A large, angry man accosted me in the street earlier — demanding my money…
Fortunately, I’ve watched a lot of Scooby Doo — and, so, adopted the manner of a dictatorial French barber. And, whilst the man grudgingly seated himself for an impromptu trim, I made my escape.
[waterloo]
napoleon: wow. that was really embarrassing
general: yea
napoleon: hope nobody writes a song about this
I would be a workaholic but I can’t stand the taste of workahol.
I’m on a train and the driver just announced that he forgot to stop at St Albans and is very sorry to anyone that wanted to get off the train there, and that the next stop would be St Pancras. “That one’s entirely on me,” he added. 😬
We should just put the White House on airbnb for 3 million a weekend.

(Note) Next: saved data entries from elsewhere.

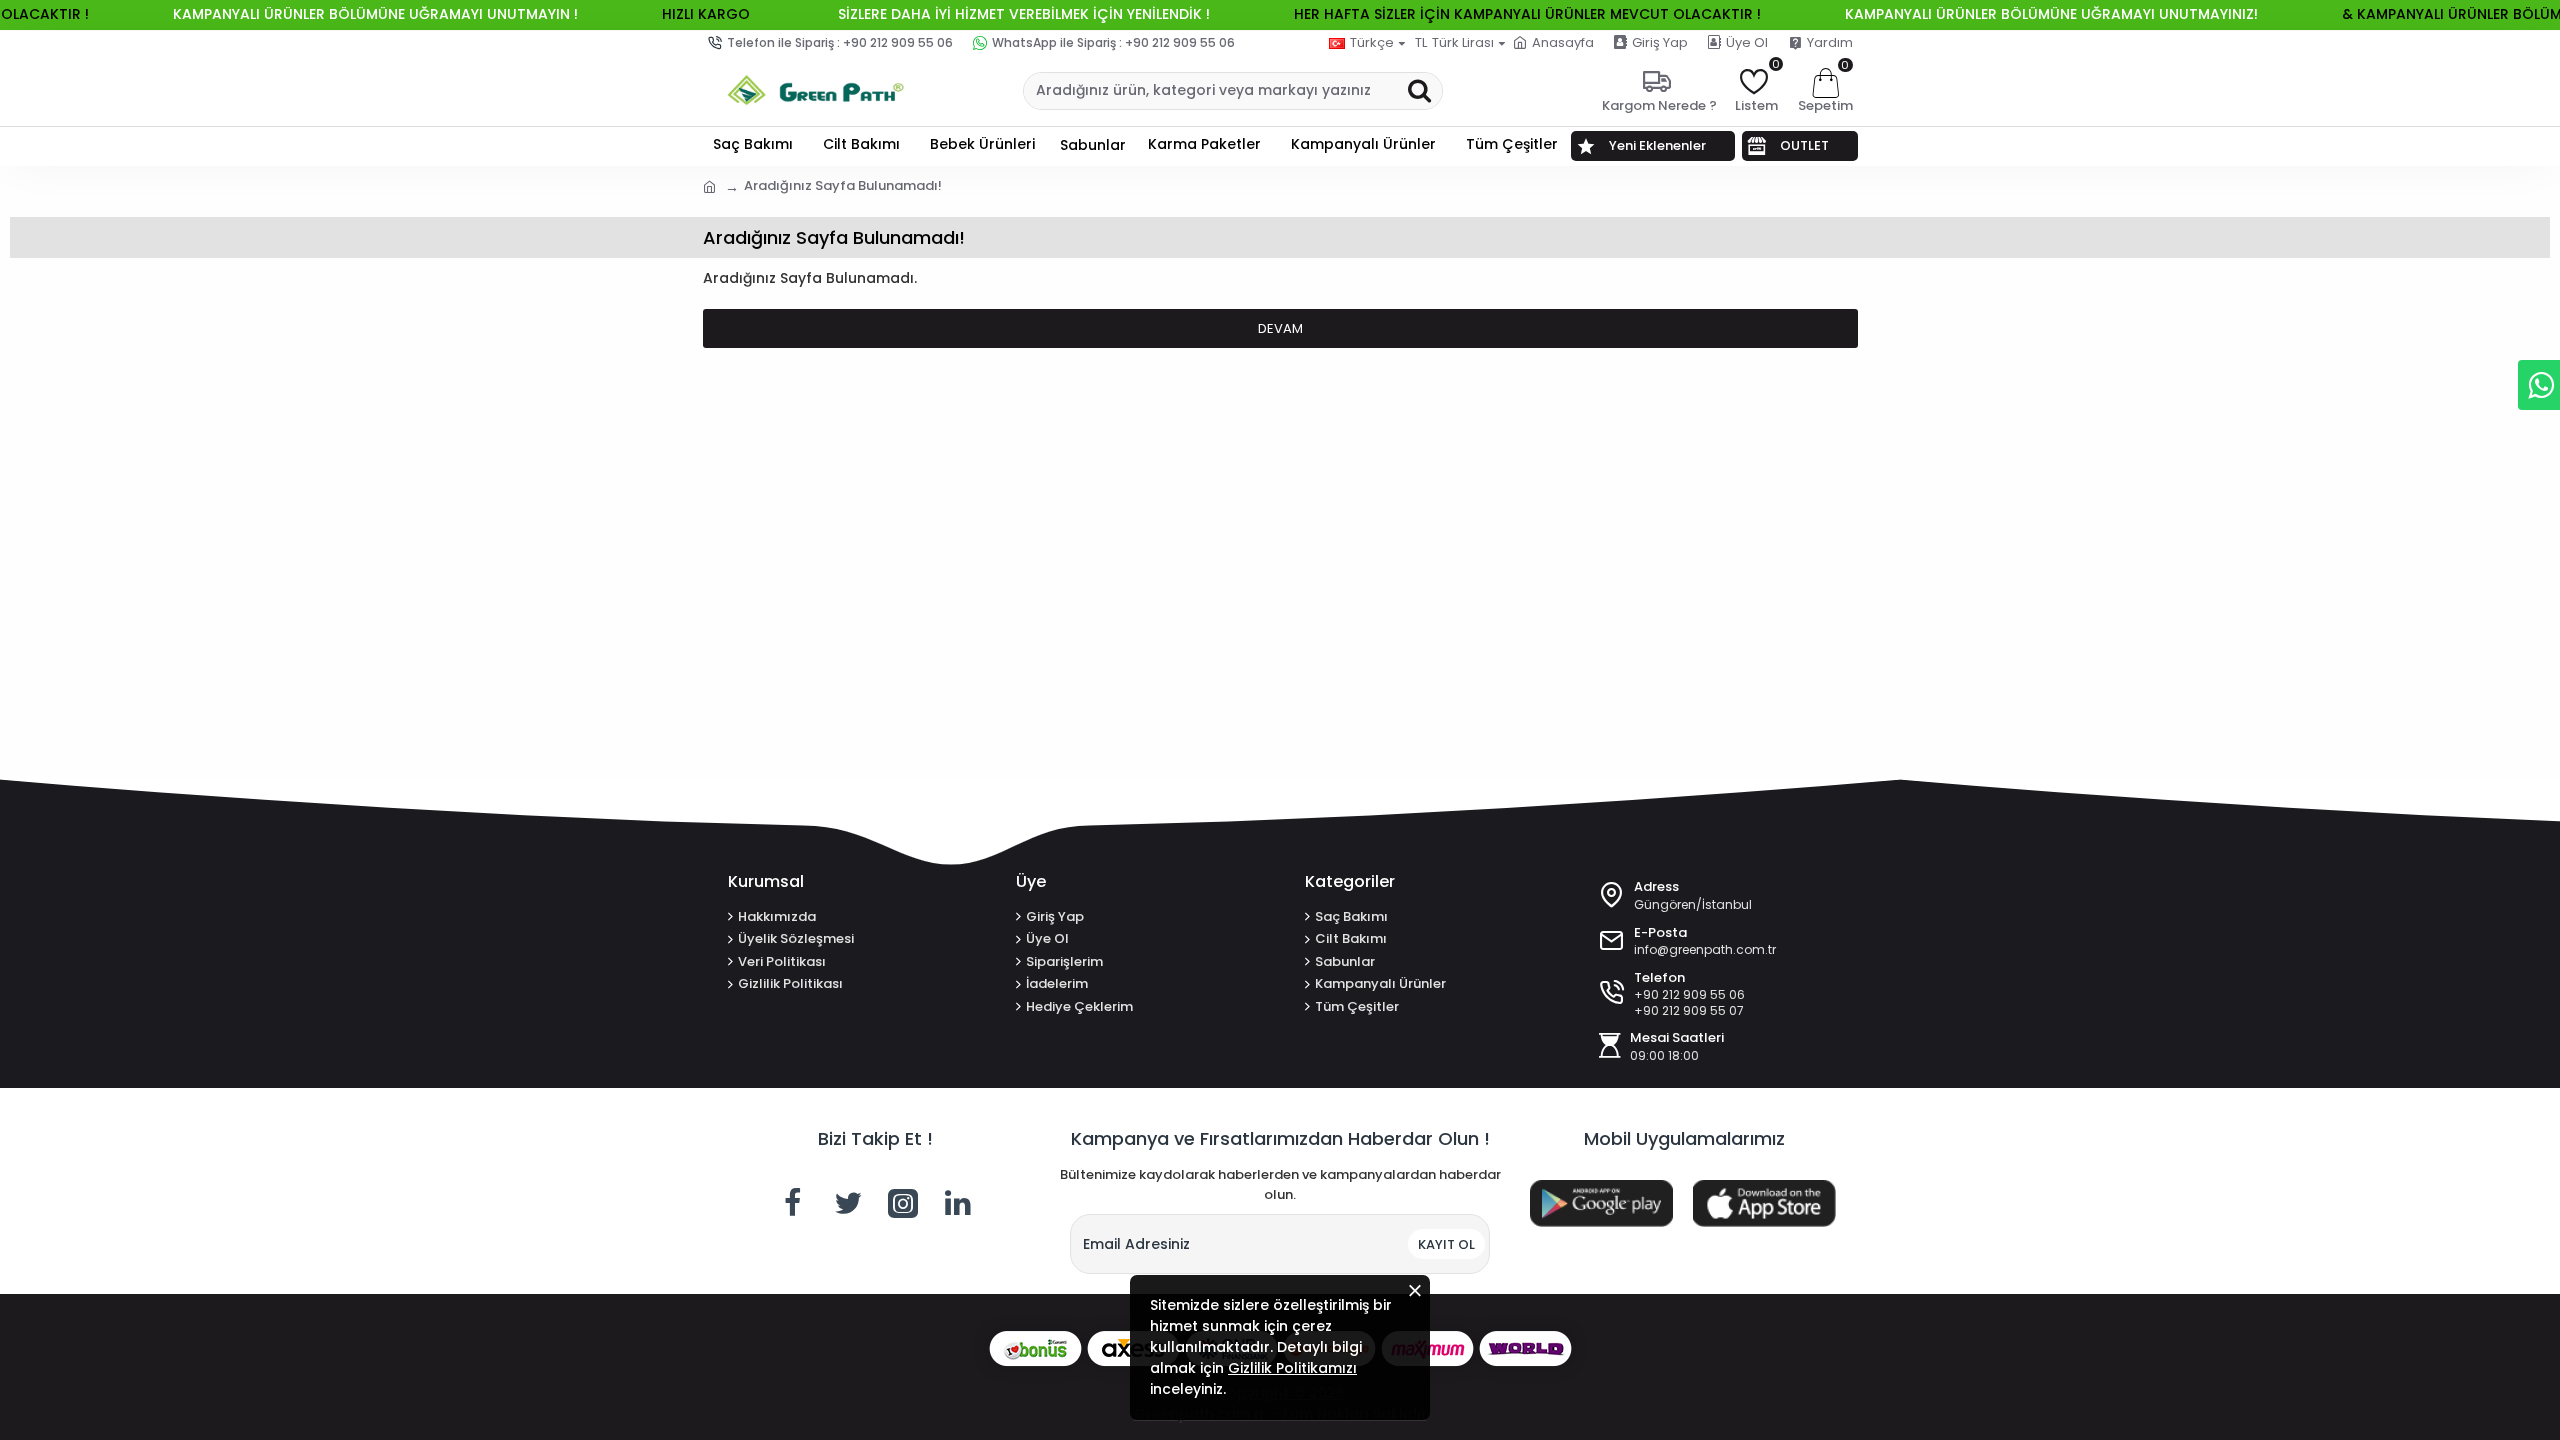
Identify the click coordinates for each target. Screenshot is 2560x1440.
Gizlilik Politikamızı (1292, 1368)
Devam (1280, 328)
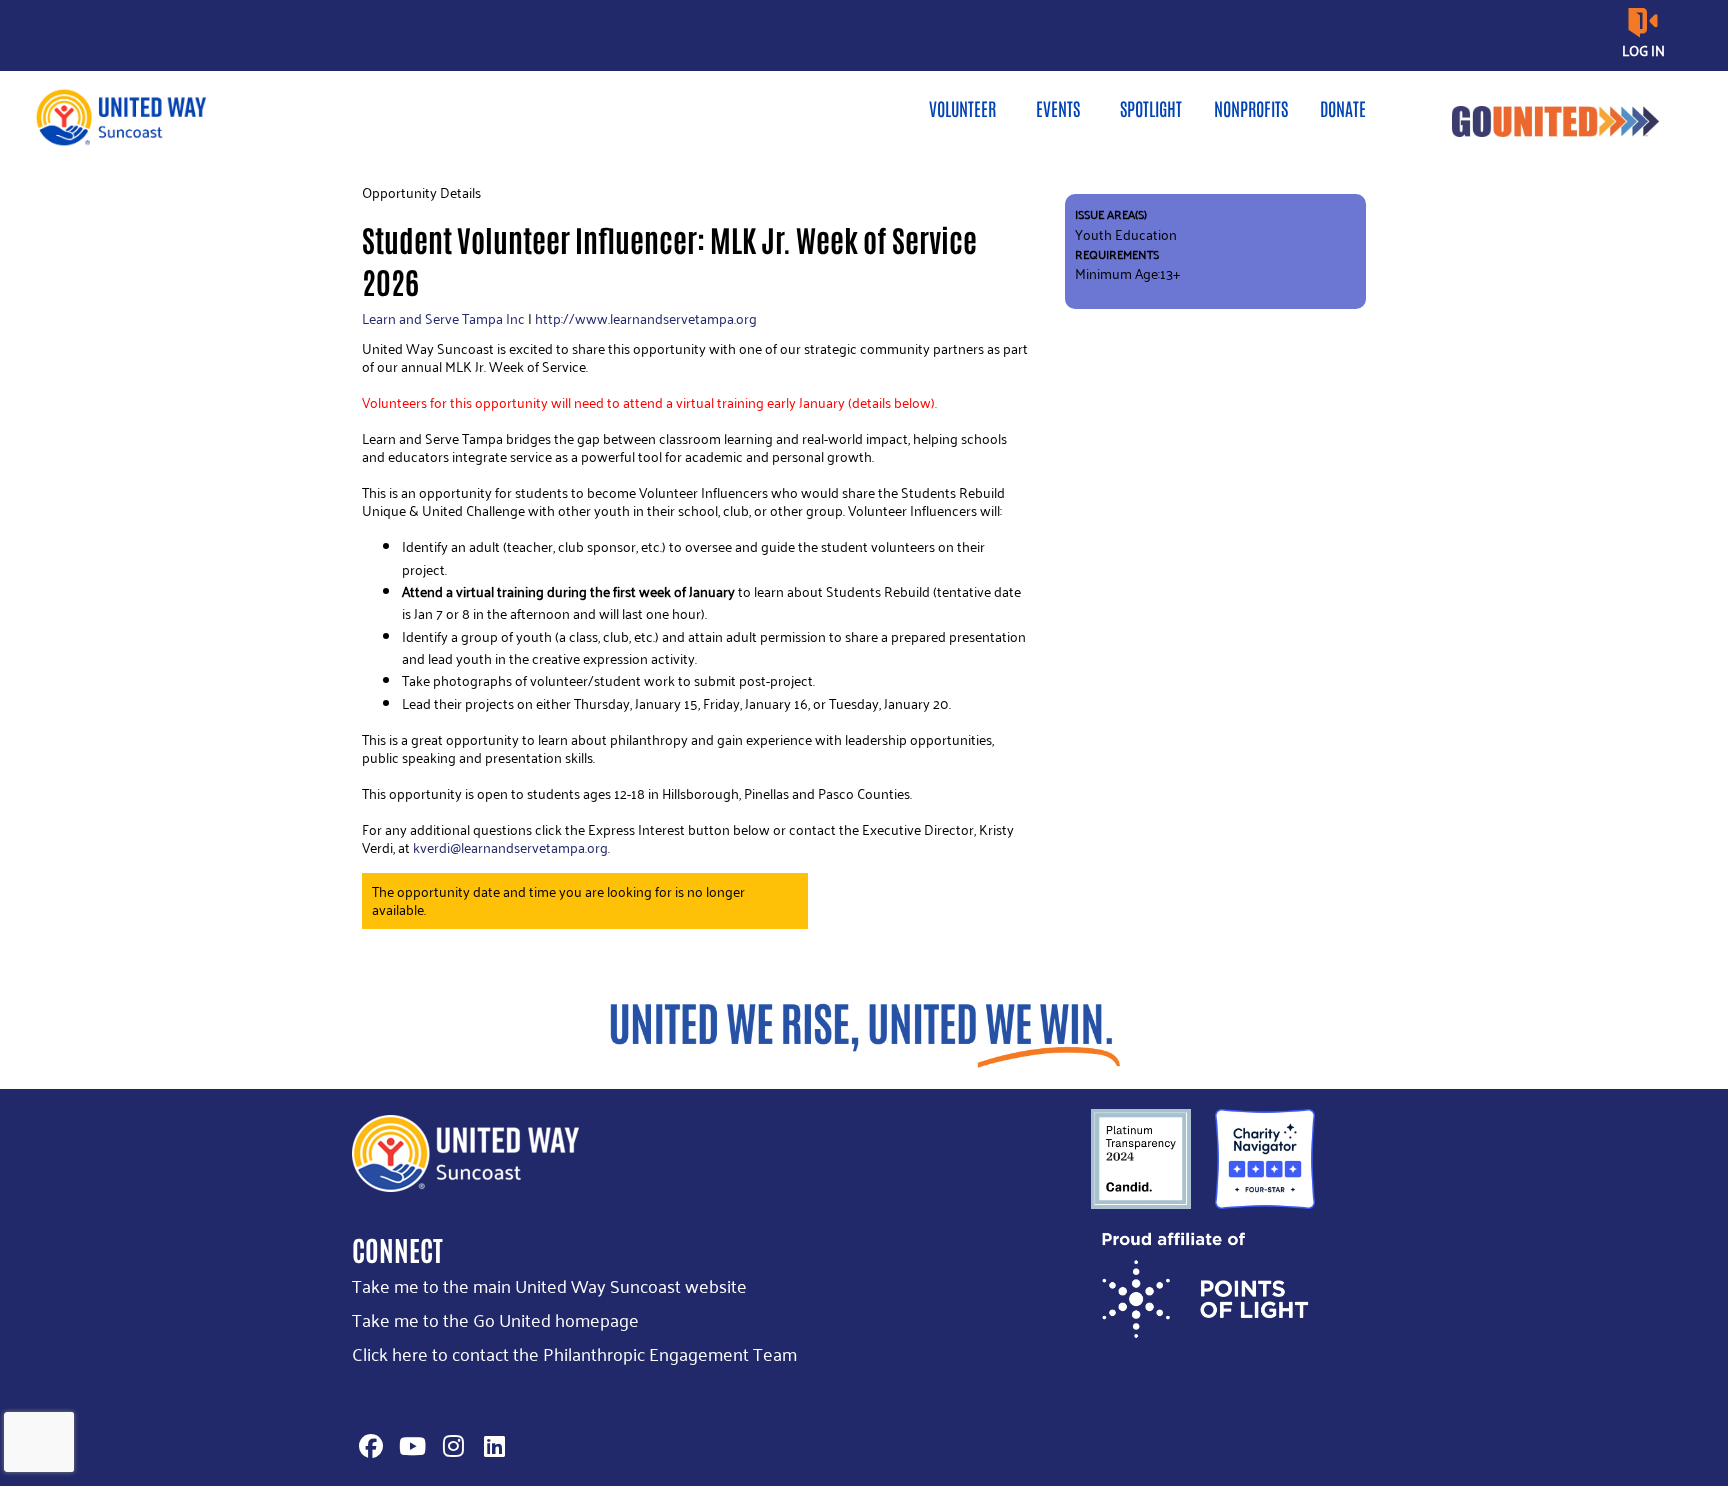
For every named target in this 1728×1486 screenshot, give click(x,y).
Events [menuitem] (1058, 108)
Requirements (1117, 254)
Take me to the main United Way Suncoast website (549, 1285)
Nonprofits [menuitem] (1251, 108)
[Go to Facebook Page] (368, 1446)
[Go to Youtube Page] (409, 1446)
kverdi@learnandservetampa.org (510, 847)
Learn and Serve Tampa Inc (443, 318)
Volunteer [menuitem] (962, 108)
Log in (1643, 50)
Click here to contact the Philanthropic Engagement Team (574, 1353)
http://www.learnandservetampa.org (646, 318)
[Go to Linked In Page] (491, 1446)
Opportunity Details (421, 193)
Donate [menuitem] (1343, 108)
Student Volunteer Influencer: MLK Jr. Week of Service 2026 (669, 259)
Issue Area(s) (1111, 214)
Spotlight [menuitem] (1151, 108)
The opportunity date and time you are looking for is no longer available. (558, 900)
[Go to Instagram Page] (450, 1446)
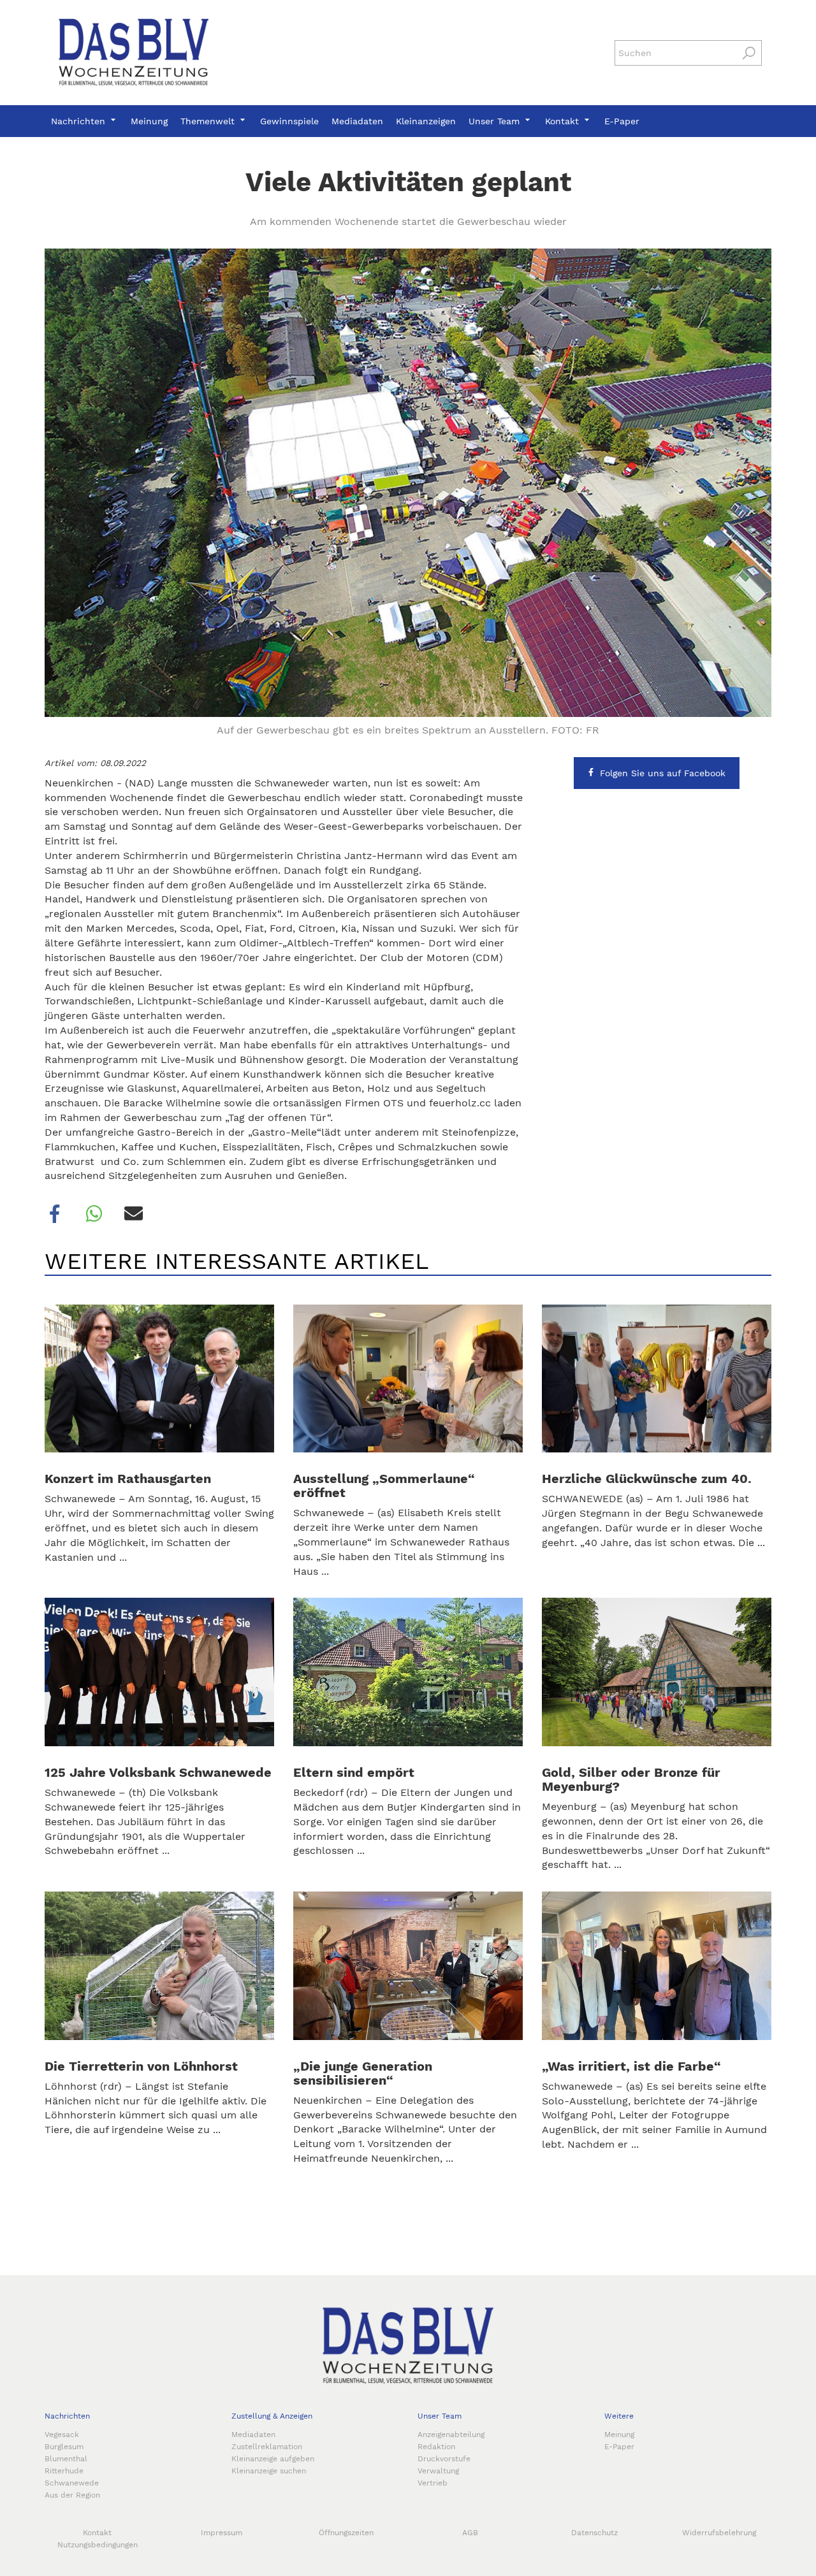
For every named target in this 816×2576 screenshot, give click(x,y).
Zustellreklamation (266, 2446)
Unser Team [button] (496, 121)
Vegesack (62, 2434)
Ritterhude (64, 2470)
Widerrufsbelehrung (719, 2532)
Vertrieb (433, 2482)
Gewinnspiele (289, 121)
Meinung (149, 121)
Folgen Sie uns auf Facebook (662, 773)
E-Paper (621, 121)
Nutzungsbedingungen (97, 2544)
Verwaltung (438, 2470)
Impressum (221, 2532)
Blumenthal (66, 2458)
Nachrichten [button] (79, 121)
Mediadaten (357, 121)
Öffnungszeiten (346, 2532)
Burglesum (64, 2446)
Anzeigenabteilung (451, 2434)
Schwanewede (72, 2482)
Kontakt (97, 2532)
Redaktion (436, 2446)
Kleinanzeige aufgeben (272, 2458)
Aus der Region (72, 2495)
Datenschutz (594, 2532)
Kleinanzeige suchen (268, 2470)
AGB (470, 2532)
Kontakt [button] (563, 121)
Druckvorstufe (444, 2458)
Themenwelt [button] (209, 121)
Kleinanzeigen (426, 121)
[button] (55, 1214)
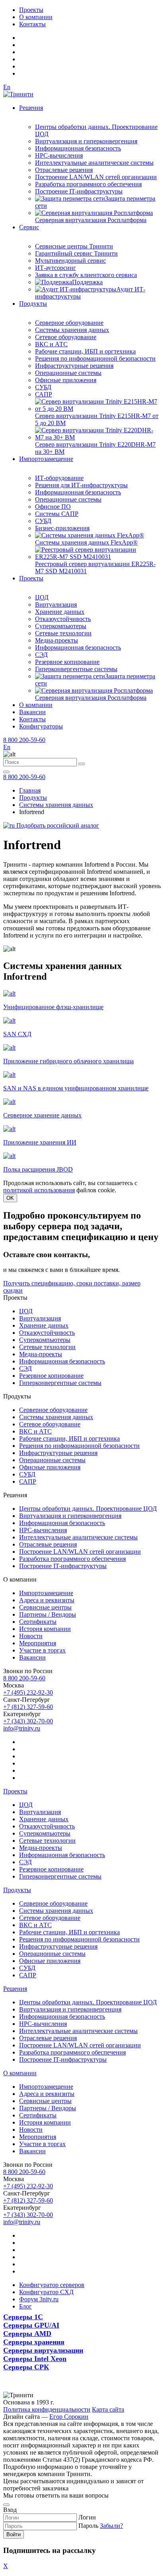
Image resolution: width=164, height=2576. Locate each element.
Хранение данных (59, 611)
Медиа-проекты (56, 640)
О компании (36, 17)
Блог (25, 2306)
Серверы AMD (27, 2334)
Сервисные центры (45, 1607)
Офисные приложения (65, 380)
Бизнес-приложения (62, 528)
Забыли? (111, 2525)
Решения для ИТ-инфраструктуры (81, 485)
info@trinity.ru (21, 1728)
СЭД (41, 654)
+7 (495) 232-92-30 (28, 1692)
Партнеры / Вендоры (47, 1614)
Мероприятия (37, 1643)
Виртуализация (56, 604)
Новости (31, 1636)
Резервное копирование (67, 661)
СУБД (43, 387)
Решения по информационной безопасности (95, 358)
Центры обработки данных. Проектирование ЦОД (88, 1508)
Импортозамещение (46, 458)
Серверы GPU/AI (31, 2325)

Shout out to coworkers that wait until the final 5 minutes of a meeting to ask 20 questions. We all hate you
*puts ex in Memory Lane*
*revs car engine*
the chicken crossed the road for the same reason everyone else does— to avoid running into someone it knew
Waiter: What dressing would you like on your salad?
Me: Ice cream
I often choose gift bags instead of wrapping, not just out of laziness, but also because I have the fine motor skills of a drunken panda.
My kid just started to learn how to play the drums and for 5 dollars I can send you a sound file to use as a method of torture for those coworkers who cook fish in the microwave
Yesterday I said the words “clink the lick” instead of “click the link” because my mouth likes to prank me
If you’re having a bad day, it’s because Mercury is in ketosis.
ME: please show me the posts in the order that they were made
COMPUTER: thats too hard. heres some tweets i think are good. Do you like this
me: i’d like to go to this place
google maps: u walking? i bet ur walking
me: no i’m driv-
google maps: it’s gonna take u 5 hours hope ur wearing comfy shoes
how much for the angry fruit?
I don’t know why movies bother to use fake blood when our bodies are absolutely filled with their own renewable supply
no i don’t subtweet, i voodoo doll like a real adult.
*gets into trouble*
Trouble: Wrong hole.
Me: God grant me the serenity.
God: What was that? I couldn’t hear you over your screaming kids.
If you’re worried that technology will take over remember humans develop technology & we’re surprised how hot it is in the summer. Always.
[at restaurant]
me, in my head: i want the pasta. i want the pasta. i want the pasta.
waiter: what can i get you?
me: *scrambling to open menu* uhhhhhhhhhhhhhhhhhhhhhhhhhhhhhhh i’ll have the uhhhhhhhhhh
My former lover describes his beloved: “She’s amazing in a hundred different ways.” My guy describes me: “Chatty.”
My 5yo niece when I win the game she just made up
Yes, I would like to see a wine list, because I don’t mispronounce enough words in my day-to-day life.